__Quoted text__:
[Begin]

Now, as we hear this, I am sure it sounds a bit different, maybe you are thinking that it even sounds like an exorcism.  

Dear friends, the baptismal liturgy from 500 years ago absolutely had an exorcist quality to it.  You see, baptism is no joke.  It is not a fairy-tale religious rite.  Instead, baptism is a hostile takeover – it is an expulsion of the devil.  You see, in baptism, the devil is not only driven away from the baptized, but God snatches the baptized person and places them in the holy ark of the Christian church.  

And so, in baptism, a name was placed upon you; you were separated from the multitude of unbelievers, clothed with the righteousness of Christ, and you received the Light of Christ.  Indeed, the devil was chased away and you were made a member of Jesus’ church and an heir of the treasures of heaven.  

To quote our reading from the Old Testament Prophet, Isaiah, in baptism, your blind eyes were made to see.  You were brought out from the dungeon - you are no longer sitting in darkness but placed in the marvelous light of Christ.  

* * *

Now, please listen; what I am about to tell you. It is very important.  Notice in the baptismal rite and the Old Testament reading in Isaiah that the Lord does not go into the prison cell to spruce things up.  That is to say, the Lord does not come into the dark prison cell of sin, death, and the devil to spruce things up with a fresh coat of paint, new curtains, and a plush Martha Stewart area rug.  The Lord does not come to the door of darkness and offer the Devil honey, jams, or jellies – he does not bring a fun basket of goodies to the kingdom of darkness while visiting us in the shadows of sin.  The Lord does not befriend the devil or leave us with lovely decorations covered in hearts while we lie spiritually blind in a dungeon.    No!  Instead, He gives you eyes to see.  He snatches you from darkness.  He brings us out of the dungeon.  And then He rebukes the devil with all of his works and ways.  

Baptized Saints, you are made a citizen of the Kingdom of Heaven in Baptism.  You are made a member of Christ.  You are not of the world, and you are not of the devil, but you belong to Christ.

[End]

__Entries shown__:
[Begin]

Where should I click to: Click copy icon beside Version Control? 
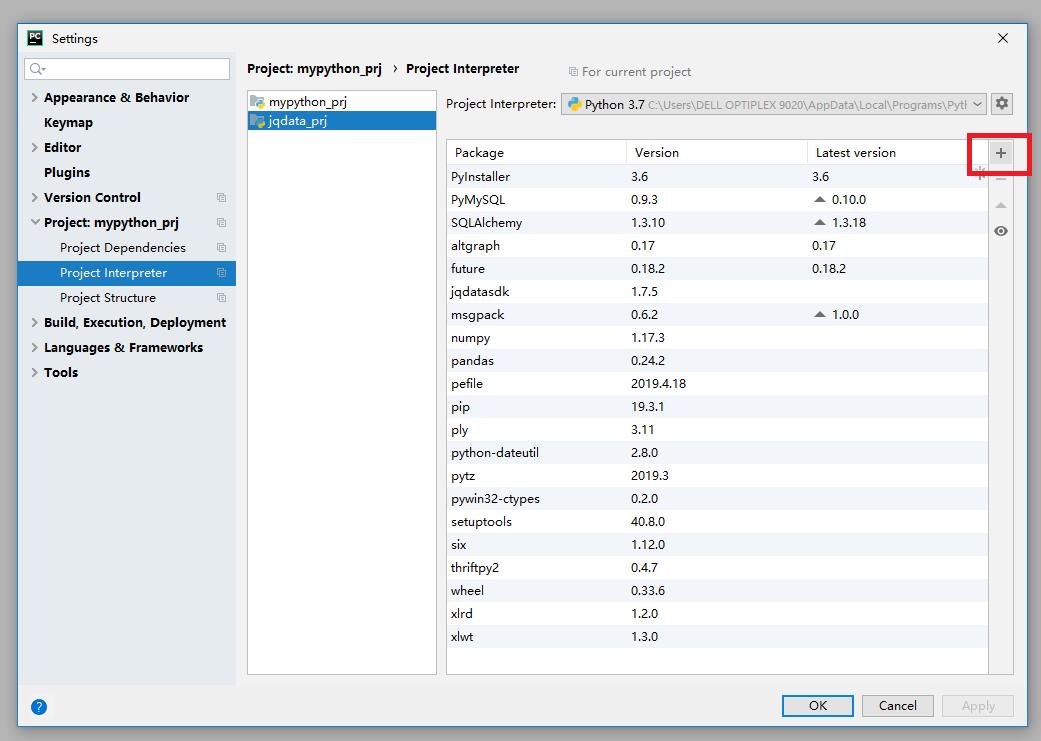tap(221, 198)
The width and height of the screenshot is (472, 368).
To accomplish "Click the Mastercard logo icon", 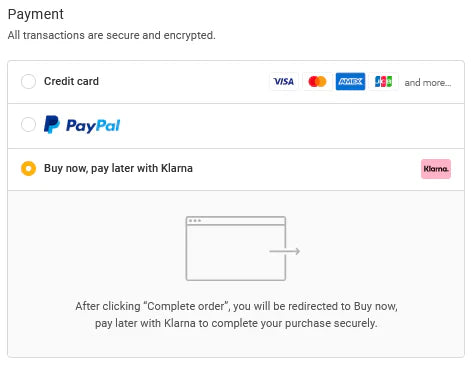I will tap(317, 82).
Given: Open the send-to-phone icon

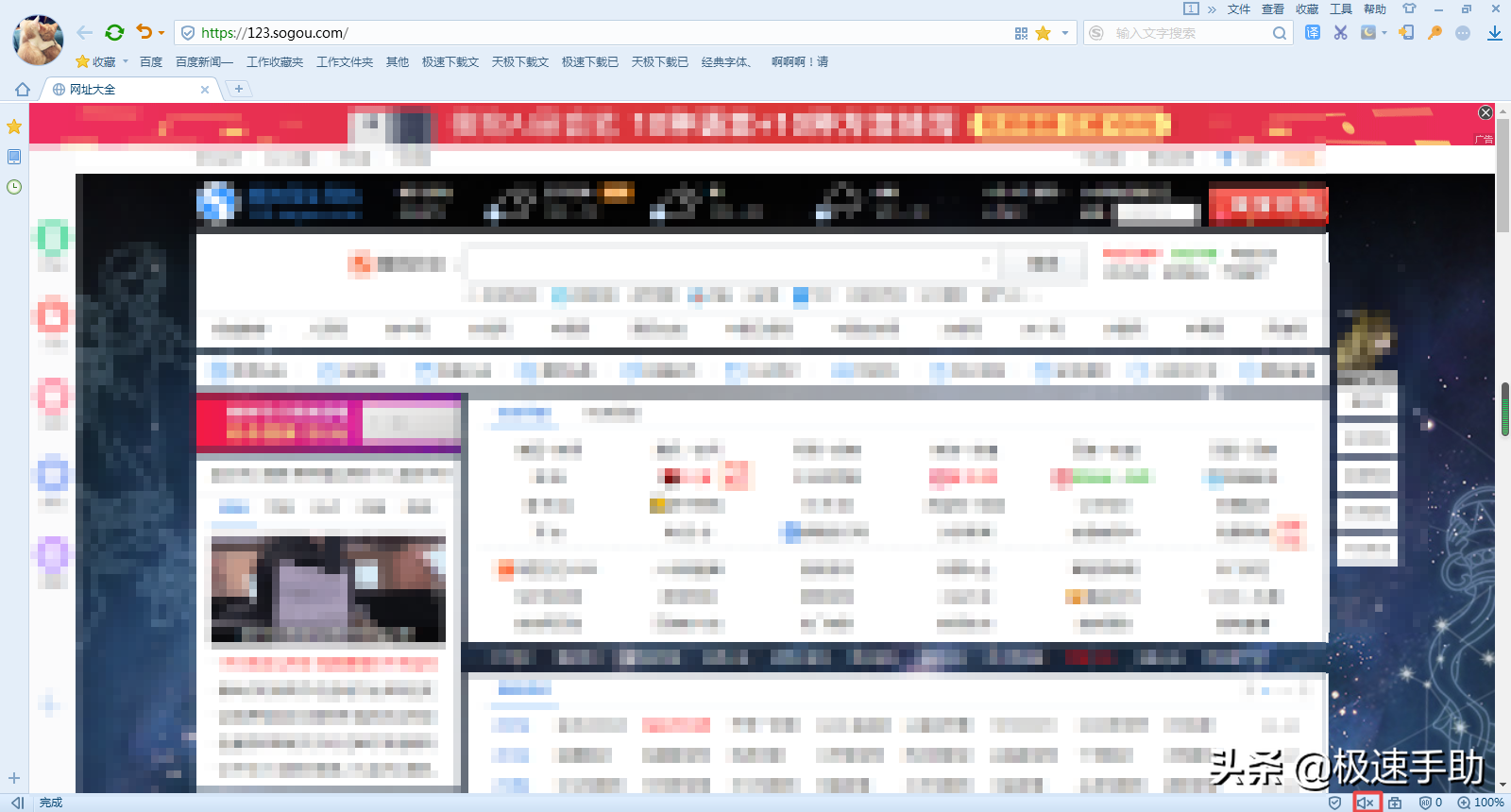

[End]

__Task instructions__:
1) In the sermon on baptism, how old is the baptismal liturgy said to have an exorcist quality?
2) Please go on with the sermon on baptism from where it stops.

__Responses to the tasks__:
1) 500 years old.

2)
* * *

This brings up several practical things for you and me to consider, though:

First, because of your baptisms into Christ, you are no longer ‘of’ the world.  That is to say, you can’t and won’t join the world’s ways because Jesus didn’t join the world’s ways.  And so, it is o.k. to be different from the world.  Actually, get used to it.  If the world is jumping, you and I may find ourselves sitting.  If the world is excited, we may be sad.  If the world is sad, we may be happy.  Again, you and I belong to Christ, which means we do not join the ways of the world because Jesus did not sing their song or dance their routines.  Mark this: there is an essential difference between believers and unbelievers.  The former has nothing in common with the world or with the nature and manner of the world because there is a fundamental difference between Light and darkness, sight and blindness, and freedom and bondage.  

Secondly, beware of Christians who are more interested in being approved by the world than being faithful to Christ.  You cannot make a deal with darkness. The interests, goals, and purpose of the Kingdom of God and the world lie in opposite directions and can never be reconciled.  Those flirting with the world every chance they get will end up taking off their baptismal garments and becoming enemies of God, while making their beds with the evil one.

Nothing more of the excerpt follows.